Re: Reviewing determinism of xfs_reclaim_inodes_ag()

From: Jan Kara <jack@suse.cz>
To: Dave Chinner <david@fromorbit.com>
Cc: "Luis R. Rodriguez" <mcgrof@kernel.org>,
	linux-xfs@vger.kernel.org, Nikolay Borisov <nborisov@suse.com>,
	Jan Kara <jack@suse.cz>, Michal Hocko <mhocko@suse.com>
Subject: Re: Reviewing determinism of xfs_reclaim_inodes_ag()
Date: Wed, 26 Apr 2017 09:34:38 +0200	[thread overview]
Message-ID: <20170426073438.GB21218@quack2.suse.cz> (raw)
In-Reply-To: <20170426000426.GK12369@dastard>

On Wed 26-04-17 10:04:26, Dave Chinner wrote:
> On Tue, Apr 25, 2017 at 10:25:03AM +0200, Luis R. Rodriguez wrote:
> > I've been staring at xfs_reclaim_inodes_ag() for a bit now to determine
> > if and how its deterministic it is. Fortunately the code makes it relatively
> > clear it chugs on 32 xfs_inodes at at a time before cond_resched()'ing. I was
> > concerned originally if we cond_resched() even if we goto restart but it seems
> > we do.
> > 
> > While reviewing this however I ran into the following question based on a
> > comment on the routine. Is such a thing as the below change needed ?
> > 
> > diff --git a/fs/xfs/xfs_icache.c b/fs/xfs/xfs_icache.c
> > index 3531f8f72fa5..05f3c79b4f11 100644
> > --- a/fs/xfs/xfs_icache.c
> > +++ b/fs/xfs/xfs_icache.c
> > @@ -1157,7 +1157,9 @@ xfs_reclaim_inodes_ag(
> >  			for (i = 0; i < nr_found; i++) {
> >  				struct xfs_inode *ip = batch[i];
> >  
> > -				if (done || xfs_reclaim_inode_grab(ip, flags))
> > +				if (done ||
> > +				    XFS_INO_TO_AGNO(mp, ip->i_ino) != pag->pag_agno ||
> > +				    xfs_reclaim_inode_grab(ip, flags))
> >  					batch[i] = NULL;
> 
> If a new check is required here, it belongs in
> xfs_reclaim_inode_grab(), not as separate logic in the if statement
> here as it needs to be serialised with other checks the grab does.
> 
> As it is, the grab code first checks for a zero ip->ino, which will
> catch all cases where the inode is still in the RCU grace period and
> a lookup has raced. If the inode is not under reclaim (i.e the inode
> number is non-zero) then the grab code checks and sets XFS_IRECLAIM
> under a spinlock, thereby prevent all further inode cache
> lookup+grab operations from succeeding until reclaim completes and
> the RCU grace period expires and frees the inode. i.e. if the
> XFS_IRECLAIM flag is already set, then the inode is skipped
> regardless of the inode number because it's already on it's way to
> being freed by RCU.
> 
> Hence, IMO, adding this check here doesn't change lookup/reclaim
> processing correctness.

Agreed, the code looks correct as is to me.

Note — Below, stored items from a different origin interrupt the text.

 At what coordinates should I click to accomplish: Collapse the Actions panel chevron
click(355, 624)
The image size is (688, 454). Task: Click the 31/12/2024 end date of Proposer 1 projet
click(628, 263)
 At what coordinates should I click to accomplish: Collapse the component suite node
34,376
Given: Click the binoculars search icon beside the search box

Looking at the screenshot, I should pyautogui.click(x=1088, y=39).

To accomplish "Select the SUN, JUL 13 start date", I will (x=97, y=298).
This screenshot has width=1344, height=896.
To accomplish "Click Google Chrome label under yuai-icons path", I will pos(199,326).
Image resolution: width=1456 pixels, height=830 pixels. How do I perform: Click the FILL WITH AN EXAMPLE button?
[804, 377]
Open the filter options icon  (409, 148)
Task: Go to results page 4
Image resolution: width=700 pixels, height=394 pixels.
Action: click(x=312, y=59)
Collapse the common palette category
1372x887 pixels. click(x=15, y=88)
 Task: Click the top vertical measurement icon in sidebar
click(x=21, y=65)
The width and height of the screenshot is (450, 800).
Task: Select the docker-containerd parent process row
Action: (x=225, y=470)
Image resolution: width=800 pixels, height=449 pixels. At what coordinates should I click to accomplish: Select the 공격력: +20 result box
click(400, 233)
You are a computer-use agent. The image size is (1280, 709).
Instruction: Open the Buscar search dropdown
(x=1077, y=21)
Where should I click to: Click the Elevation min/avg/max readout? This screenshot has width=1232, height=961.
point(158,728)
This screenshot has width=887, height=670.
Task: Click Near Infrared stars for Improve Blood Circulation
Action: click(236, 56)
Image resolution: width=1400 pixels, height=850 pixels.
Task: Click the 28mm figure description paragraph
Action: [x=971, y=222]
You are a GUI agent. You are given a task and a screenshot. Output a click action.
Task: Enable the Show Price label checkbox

> > This is what the code looks like before but pay special attention to the
> > comment and a race with RCU:
> > 
> >                                 if (done || xfs_reclaim_inode_grab(ip, flags))
> >                                         batch[i] = NULL;
> >
> >                                 /*
> >                                  * Update the index for the next lookup.
> >                                  * Catch overflows into the next AG range
> >                                  * which can occur if we have inodes in the
> >                                  * last block of the AG and we are
> >                                  * currently pointing to the last inode.
> >                                  *
> >                                  * Because we may see inodes that are from
> >                                  * the wrong AG due to RCU freeing and
> >                                  * reallocation, only update the index if
> >                                  * it lies in this AG. It was a race that
> >                                  * lead us to see this inode, so another
> >                                  * lookup from
> >                                  * the same index will not find it again.
> >                                  */
> >                                 if (XFS_INO_TO_AGNO(mp, ip->i_ino) !=
> >                                                                 pag->pag_agno)
> >                                         continue;
> 
> It's stale code left over from development of the RCU freeing of
> inodes where .....
> 
> > I checked with Jan Kara and he believes the current code is correct but that
> > its the comment that that may be misleading. As per Jan the race is between
> > getting an inode reclaimed and grabbing it. Ie, XFS frees the inodes by RCU.
> > However it doesn't actually *reuse* the inode until RCU period passes
> > (unlike inodes allocated from slab with SLAB_RCU can be). So it can happen
> 
> ..... I initially tried using SLAB_DESTROY_BY_RCU which meant the
> RCU grace period did not prevent reallocation of inodes that had
> been freed. Hence this check was (once) necessary to prevent the
> reclaim index going whacky on a reallocated inode.
> 
> However, I dropped the SLAB_DESTROY_BY_RCU behaviour because I
> couldn't get it to work reliably and race free, and there was no
> measurable improvement in performance just using call_rcu() t delay
> the freeing of individual inodes to the end of the RCU grace period.

Yeah, so SLAB_DESTROY_BY_RCU is beneficial only if you have a workload
where getting CPU cache-hot objects on allocation improves performance
measurably. I remember quite a few years ago Nick Piggin had a workload
where this was advantageous for inodes (like opening & closing tons of
files so that inodes where flowing in and out of cache, I don't remember
the details anymore) but it was mostly a corner case.

> In hindsight, I forgot to remove the second comment hunk and the
> check that was eventually committed as 1a3e8f3da09c ("xfs: convert
> inode cache lookups to use RCU locking"). It also appears the commit
> message was not updated, too. It says:
> 
>     To avoid the read vs write contention, change the cache to use
>     RCU locking on the read side. To avoid needing to RCU free every
>     single inode, use the built in slab RCU freeing mechanism. This
>     requires us to be able to detect lookups of freed inodes, [...]
> 
> So, really, the comment+check you're confused about can simply be
> removed....

Thanks for confirmation and reference! Looking at that commit there seem to
be more comments there speaking about reallocation which probably need
updating - e.g. the one in xfs_reclaim_inode_grab(). Luis, will you take
care of that?

								Honza
-- 
Jan Kara <jack@suse.com>
SUSE Labs, CR